Giocatori in lacrime per Joe Dever

Joe-Dever-HeadshotAnche se il fatto risale ad alcuni giorni fa, anche noi di Anonima Gidierre vogliamo unirci al cordoglio di tutto il mondo ludico per la scomparsa di Joe Dever lo scorso 29 novembre. Tutti i giocatori sicuramente avranno almeno una volta sentito il suo nome e quelli un po’ più informati (o anziani) sapranno bene che la maggior parte degli universi fantasy più famosi esistono grazie a lui e al suo lavoro. Appassionato di Dungeons & Dragons fin da ragazzo, creò il mondo del  Magnamund come ambientazione di una campagna di AD&D per il suo gruppo, universo che poi diventò il teatro delle avventure di Lupo Solitario, probabilmente il suo parto più famoso. Il personaggio prese vita nella più lunga e fortunata serie di Libro Game che conosciamo, pubblicati in Italia dalla casa editrice E.Elle. Lupo Solitario e il suo universo molto avevano in comune con il mondo di Warhammer della Games Workshop, con la quale Dever fu anche in trattativa, ma oltre ai romanzi quella ambientazione trovò poi vita in un Gioco di Ruolo a se stante e nelle sue espansioni. Tra le sue creazioni non si devono certo dimenticare anche altre due storiche serie di Libro Game, Oberon (insiema a Ian Page) e I Guerrieri della Strada, oltre a Combat Heroes (con due libri per due giocatori contemporaneamente) e ad una ampia serie di collaborazioni come sviluppatore e autore nel campo dei videogiochi.

Nonostante circa dieci anni fa avesse affrontato e sconfitto un cancro ai reni senza più necessità di dialisi, un intervento chirurgico avvenuto quest’anno gli ha portato imprevisti effetti collaterali con il conseguente ricovero e la successiva e improvvisa morte. Aveva 60 anni.

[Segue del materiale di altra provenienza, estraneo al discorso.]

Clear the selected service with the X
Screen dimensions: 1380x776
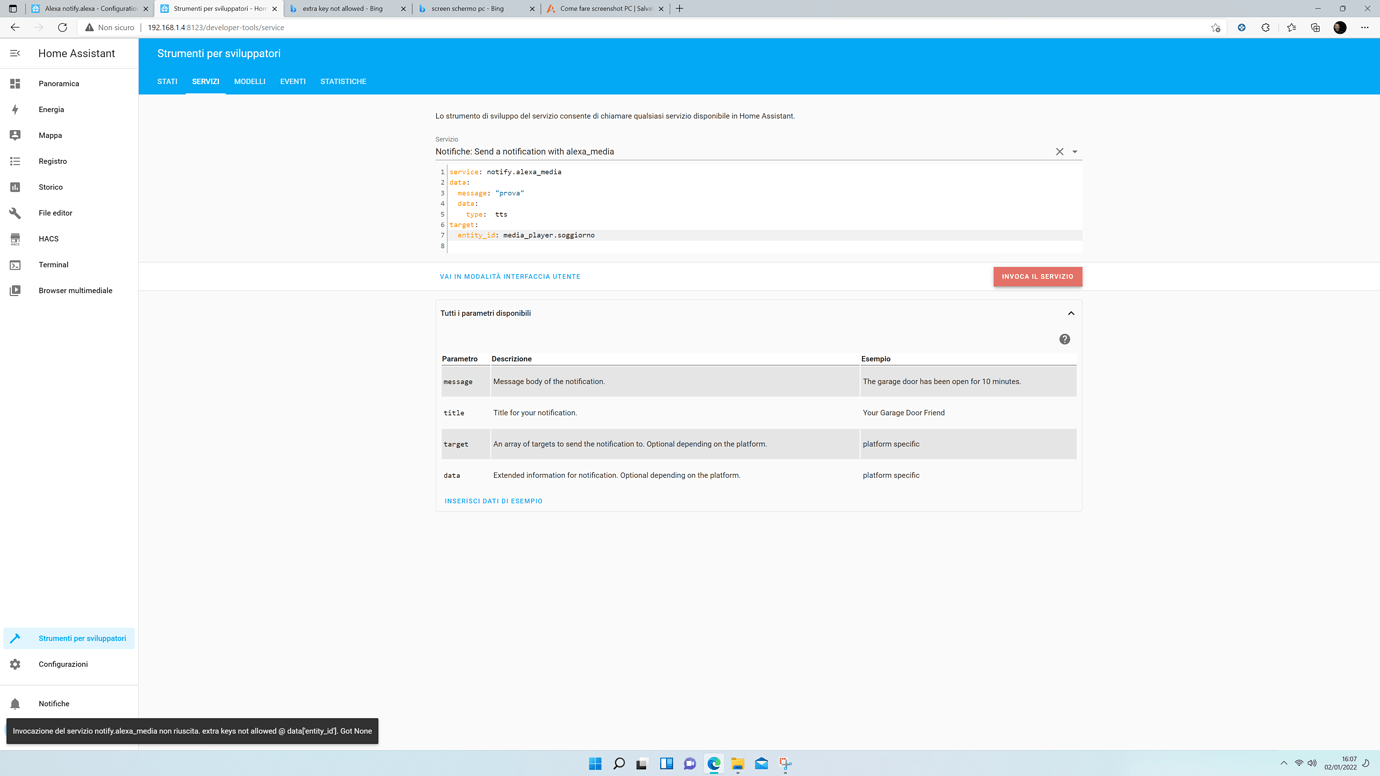1058,151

Anche se i giocatori e il mondo ludico stanno versando lacrime per la sua scomparsa, noi ci sentiamo di dire che mai come ora dobbiamo tornare a leggere, a giocare e a vivere i suoi libri. In questo modo porteremo ancora una volta con noi le meravigliose avventure che Joe ha creato e potremo far si che i suoi universi non muoiano con lui e continuino a vivere nella nostra fantasia e sulle pagine che ci ha lasciato.